By Andrew Wasike
NAIROBI, Kenya (AA) - Doctors stationed in Kibera here in the nation’s capital said Thursday that the coronavirus pandemic has introduced proper handwashing habits in the slums and residents are rarely getting sick.
“We have seen a drastic change in the number of diarrheal diseases during the COVID-19 period meaning that the handwashing that was implemented to reduce the number of cases has really worked,” Joshua Okoth, a pediatrician who sees children between the ages of 0 and 5 and their mothers, told Anadolu Agency.

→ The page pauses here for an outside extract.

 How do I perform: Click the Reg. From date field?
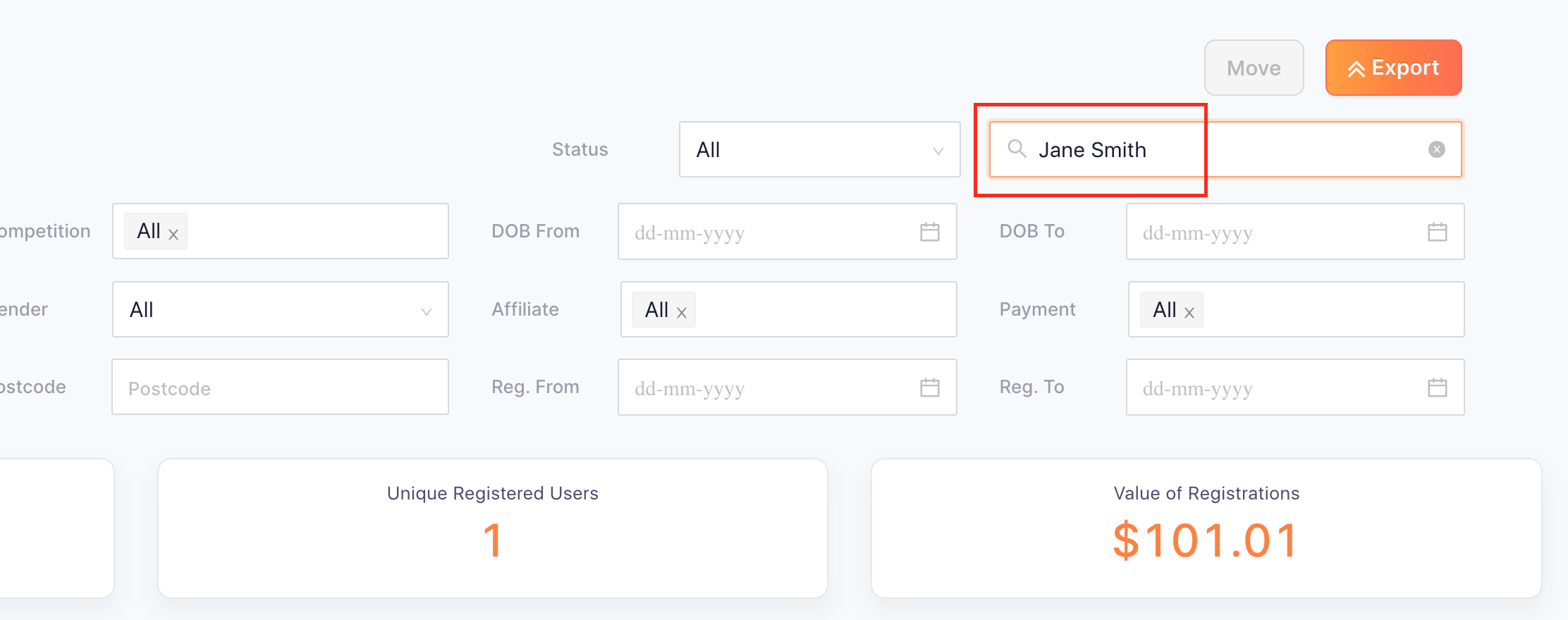point(787,387)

He said in his department in January had 32 cases of diarrheal disease and 46 cases in February. “Skip to May and the cases dropped to less than 10 and up to today the numbers are even lower,” said the doctor who works at AMREF Kibera hospital. “This does not apply to children alone but the overall figures in our hospital.”
Poor sanitation in Kibera slums, the largest in Africa, has always contributed to the spread of diseases and here where most outbreaks of cholera, dysentery, diarrhea and typhoid have been sprung.
There is no sewer system in Kibera. Residents are exceptionally poor and earn less than $1 daily. Tap water is a luxury. Unfinished roads are dusty and strewn with litter, sharing what little space there is with open sewers which drain into a nearby river.
Houses are huts made of mud with rusty iron roofs.
Refa Kutai, who has been a Kibera community health worker with 100 households in her care and a total of 464 people, said: “Before the pandemic, we used to have so many diseases. These things have reduced because the community have adhered to washing their hands."
Denis Munai from AMREF Health Africa said the biggest challenge for slum residents has been getting water and soap for washing hands.
Locals who spoke to Anadolu Agency said they have better health due to water points set up in the slums where people can wash their hands with soap and water.
The water projects are funded by non-governmental organizations from across the world.